The Watchman looked up at her, frowning, then followed her eyes to his glove. His eyes grew wide and he hid his hand under his cloak, looking back down. Like someone who’d been caught doing something they knew was wrong.

“Are you alright?” Elise asked. “Let me go get you some bandages for that shoulder-”

“N-no,” the Watchman said. “I-I think I should get going-”

He began to stand up.

The second he did all the color drained from his face. His eyes began to roll to the back of his head.

She couldn’t grab him fast enough to keep him from crumpling to the ground.

Everyone in the tavern stopped what they were doing to see what the commotion was about. They muttered to themselves, asking their neighbors if they saw what happened. The Watchman wasn’t moving.

Elise hopped over the bar and knelt down beside the body. He was wheezing, his face screwed up in pain.

A crowd had begun to gather by the time the Watchman’s eyes opened.
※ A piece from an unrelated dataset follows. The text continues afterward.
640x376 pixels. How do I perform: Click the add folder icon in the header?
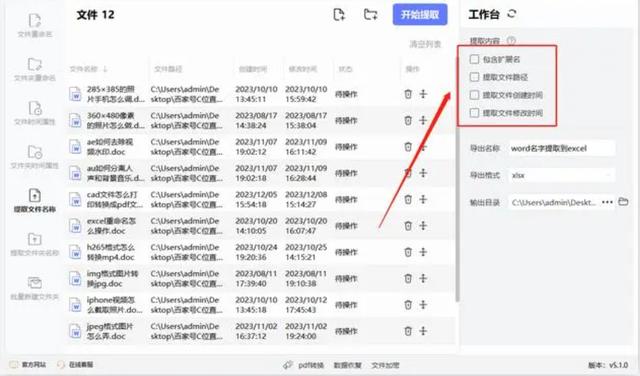point(370,15)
He began to slowly roll, groaning, grabbing at his wounded shoulder.

“Give ’em some air,” Pa ordered as Elise helped the Watchman sit up. She had to hold him up to keep him from falling back over. He kept blinking, as if he were having trouble focusing. Already, she knew that he wasn’t going to be able to get up on his own.

Elise put one of his arms over her shoulder and looked up at the crowd that had gathered. “Someone help me move him!”

Keller knelt down and put the Watchman’s other arm over his shoulders. The one that was injured.

The Watchman cursed, his entire body going rigid.

“I know, I know,” Elise said. “Let’s get you to the back.”

“The drunk bed?” Keller asked as they slowly lifted the Watchman to his feel. He tried to stand up on his own, but his legs crumpled beneath him every time.

Elise nodded.

“Alright: stop gawking, let ’em through,” Pa said. “Do you want your stew getting cold?”

Everyone parted. Some went about their business. Torben strummed a few hesitant chords. Everyone, however, kept casting glances back at Elise and Keller, curious to see how the Watchman would fare.

The drunk bed sat just past the bar, in the part of the building where Elise and Pa lived. Every once and awhile, some of their patrons would drink more than they could handle and they wouldn’t be able to get home. The drunk bed was a place where they could sleep with either Elise or Pa there to make certain they didn’t drown in their own vomit. Every once and awhile, they would use it for people who’d gotten into fights and needed to lay down.

Elise couldn’t remember the last time someone has hurt as that Watchman had used it.

“Set him down, gently as you can,” Elise said as they slowly lowered the Watchman. Even as careful as they tried to be, he still tensed up and cursed with every movement.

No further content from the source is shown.